• [Pointing records for text and elements]
══════════

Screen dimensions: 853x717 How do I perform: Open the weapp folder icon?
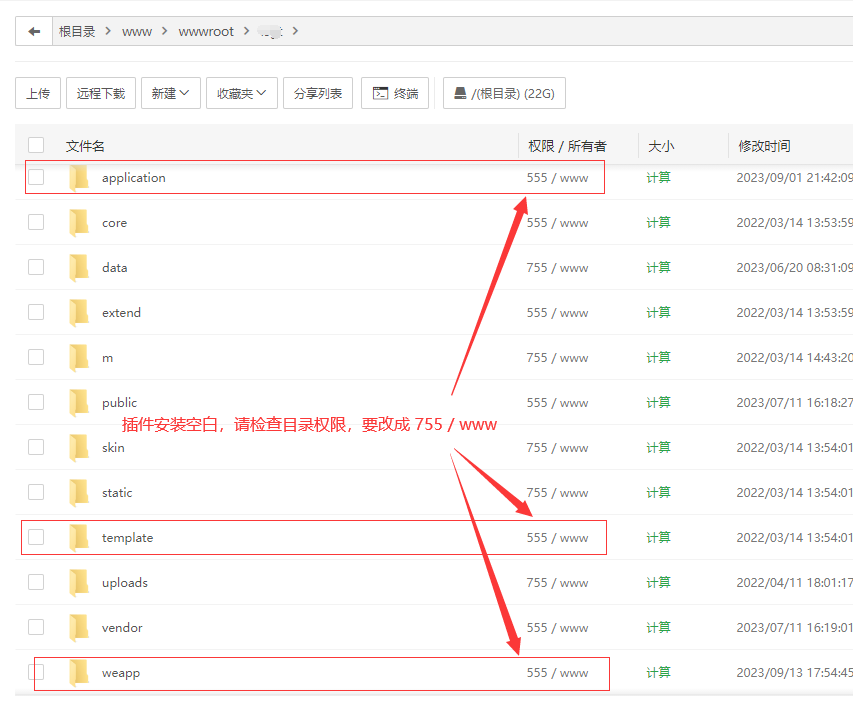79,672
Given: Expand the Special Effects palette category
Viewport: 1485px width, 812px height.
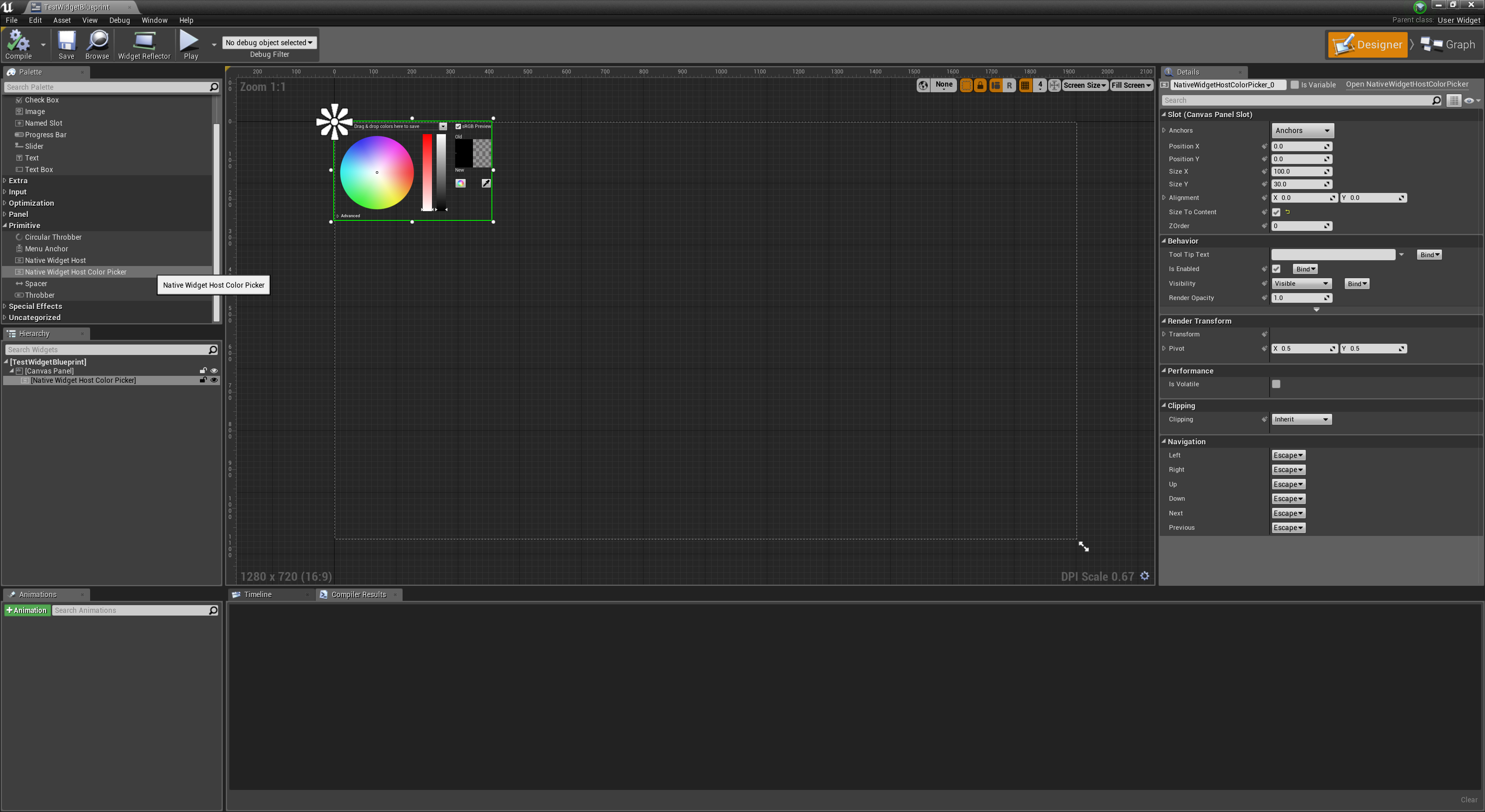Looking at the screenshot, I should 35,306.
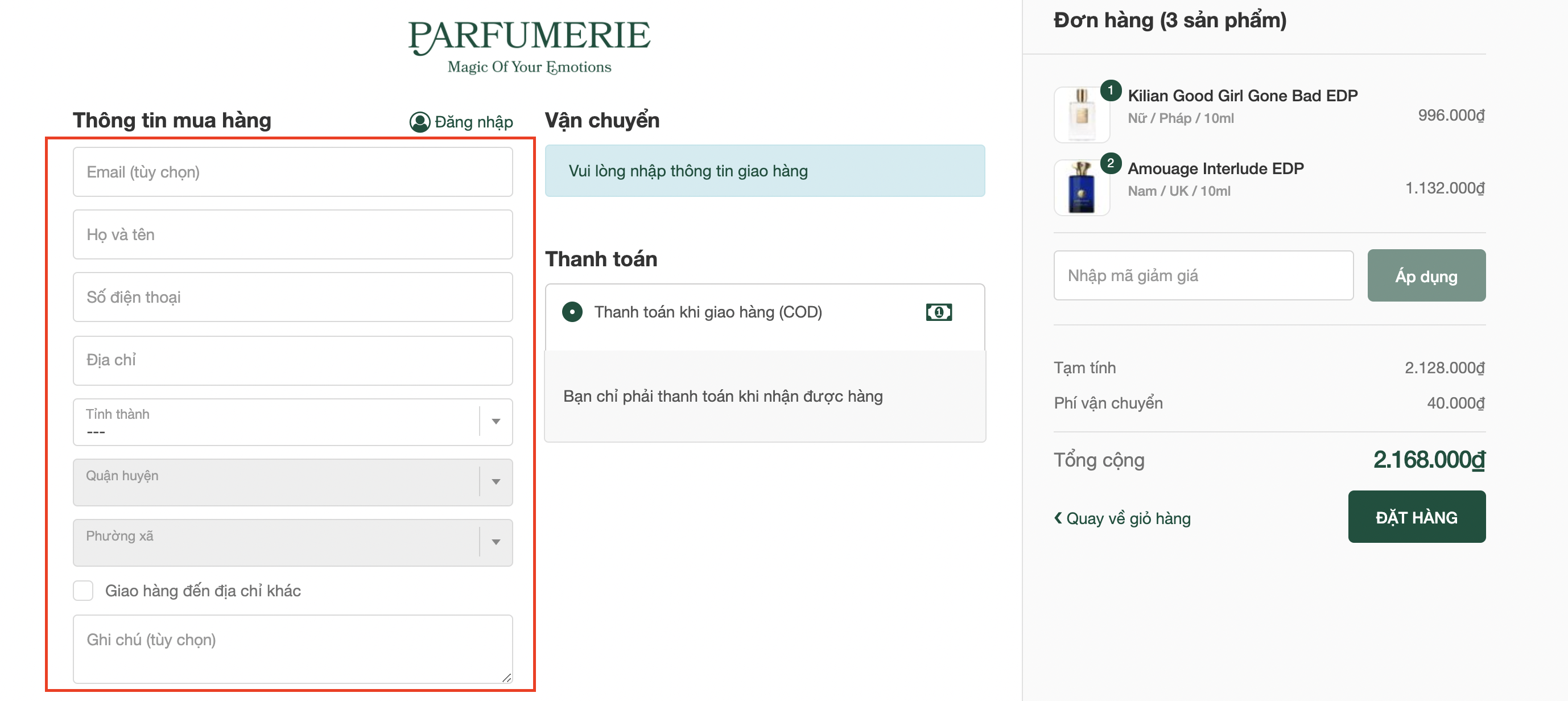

══════════

• [TASK PROMPT] Please render the data above as a numbered list, starting at the line that contains "Given: Expand the" and ending at the end of the data. Leave out blank lines and pictures.

• [SOLUTION TO THIS TASK]
1. Given: Expand the Special Effects palette category
2. Viewport: 1485px width, 812px height.
3. Looking at the screenshot, I should 35,306.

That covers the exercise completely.